BMW-Kurzarbeit kostet 1,7 Millionen €

Die von BMW wegen des ostdeutschen Metallerstreiks beantragte Kurzarbeit wird der Bundesanstalt für Arbeit (BA) aller Wahrscheinlichkeit nach rund 1,7 Millionen Euro kosten.

Die von BMW wegen des ostdeutschen Metallerstreiks beantragte Kurzarbeit wird der Bundesanstalt für Arbeit (BA) aller Wahrscheinlichkeit nach rund 1,7 Millionen Euro kosten. BA-Fachleute seien bei ihren Berechnungen von etwa einer Woche Kurzarbeit bei rund 10.000 Beschäftigten ausgegangen, teilte ein Sprecher der Nürnberger Bundesbehörde am Montag (23.6.) mit.

Sozialversicherung: 900.000 euro zahlt BMW

Darüber hinaus müsse BMW weitere 900.000 Euro an Sozialversicherungsbeiträgen bezahlen, sagte der Sprecher. Insgesamt sind nach BMW-Angaben rund 10.000 Arbeiter in den Werken Regensburg und München von Kurzarbeit betroffen.

Unterdessen zerstreute der BA-Sprecher Zweifel, die Nürnberger Bundesanstalt könnte die beantragten Kurzarbeitergelder für die BMW-Mitarbeiter wegen der besonderen Umstände der Kurzarbeit ablehnen. Dies wäre etwa dann der Fall, wenn die BMW-Werke in der bestreikten Region angesiedelt wären oder deren Beschäftigte von den erkämpften Streikzielen profitieren würden.
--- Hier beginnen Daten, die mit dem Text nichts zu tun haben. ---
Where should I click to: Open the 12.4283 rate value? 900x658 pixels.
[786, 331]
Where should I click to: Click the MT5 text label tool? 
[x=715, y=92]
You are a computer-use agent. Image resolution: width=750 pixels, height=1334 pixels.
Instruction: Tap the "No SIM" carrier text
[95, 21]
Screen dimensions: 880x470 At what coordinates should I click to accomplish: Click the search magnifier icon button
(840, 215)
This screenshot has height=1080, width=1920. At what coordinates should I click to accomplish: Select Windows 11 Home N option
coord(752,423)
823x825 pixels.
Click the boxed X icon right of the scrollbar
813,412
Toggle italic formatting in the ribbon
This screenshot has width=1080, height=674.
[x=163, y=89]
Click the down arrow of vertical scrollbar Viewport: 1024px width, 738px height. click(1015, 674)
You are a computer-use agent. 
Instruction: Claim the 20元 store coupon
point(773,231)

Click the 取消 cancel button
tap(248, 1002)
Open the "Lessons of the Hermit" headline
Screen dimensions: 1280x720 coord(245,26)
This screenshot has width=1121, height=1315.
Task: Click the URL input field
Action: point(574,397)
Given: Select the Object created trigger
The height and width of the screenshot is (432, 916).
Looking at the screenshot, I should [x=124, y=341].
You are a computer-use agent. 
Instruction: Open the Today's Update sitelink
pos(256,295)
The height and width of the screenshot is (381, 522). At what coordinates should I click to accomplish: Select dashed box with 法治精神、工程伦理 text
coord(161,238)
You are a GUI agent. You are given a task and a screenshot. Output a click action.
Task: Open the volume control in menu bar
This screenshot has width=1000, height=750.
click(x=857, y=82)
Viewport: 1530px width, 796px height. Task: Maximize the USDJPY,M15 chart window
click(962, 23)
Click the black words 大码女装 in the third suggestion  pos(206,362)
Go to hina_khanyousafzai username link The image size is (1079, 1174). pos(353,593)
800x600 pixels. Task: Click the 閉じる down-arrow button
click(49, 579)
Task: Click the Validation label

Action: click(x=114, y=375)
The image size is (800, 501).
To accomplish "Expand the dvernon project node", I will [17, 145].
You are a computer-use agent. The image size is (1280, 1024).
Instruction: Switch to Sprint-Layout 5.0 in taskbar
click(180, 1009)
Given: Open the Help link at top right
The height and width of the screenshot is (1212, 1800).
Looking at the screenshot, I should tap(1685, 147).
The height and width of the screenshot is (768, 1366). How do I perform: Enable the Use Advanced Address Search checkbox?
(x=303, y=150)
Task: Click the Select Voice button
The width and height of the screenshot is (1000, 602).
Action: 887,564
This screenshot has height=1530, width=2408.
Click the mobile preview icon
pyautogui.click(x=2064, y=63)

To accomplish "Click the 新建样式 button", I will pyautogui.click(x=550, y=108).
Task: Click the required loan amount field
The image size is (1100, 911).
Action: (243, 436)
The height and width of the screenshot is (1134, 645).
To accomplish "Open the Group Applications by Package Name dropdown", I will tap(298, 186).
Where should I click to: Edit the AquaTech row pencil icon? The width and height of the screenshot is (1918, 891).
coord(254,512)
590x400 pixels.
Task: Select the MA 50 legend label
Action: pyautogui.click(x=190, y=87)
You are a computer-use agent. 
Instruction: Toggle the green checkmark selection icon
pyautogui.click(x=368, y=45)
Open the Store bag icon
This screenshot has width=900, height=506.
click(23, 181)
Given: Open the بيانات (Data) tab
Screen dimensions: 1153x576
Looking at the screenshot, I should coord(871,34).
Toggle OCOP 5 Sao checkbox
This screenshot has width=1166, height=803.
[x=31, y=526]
Beides sei nicht der Fall.

„Da in den BMW-Werken Regensburg und München bereits die im Osten geforderte 35-Stunden-Woche besteht, profitierten die dortigen Beschäftigten nicht von einer möglichen Tarifeinigung“, sagte ein BA-Sprecher. Damit entfalle ein wichtiges Hindernis für die Zahlung von Kurzarbeitergeld.

Die letzte Entscheidung habe allerdings der Neutralitätsausschuss der BA. Dieser ist paritätisch mit Arbeitgebern und Arbeitnehmern besetzt. Die nächste Sitzung unter der Leitung von BA-Chef Florian Gerster ist für 7. Juli geplant. Das Kurzarbeitergeld werde daher erst rückwirkend an die Betroffenen ausgezahlt, sagte der Sprecher.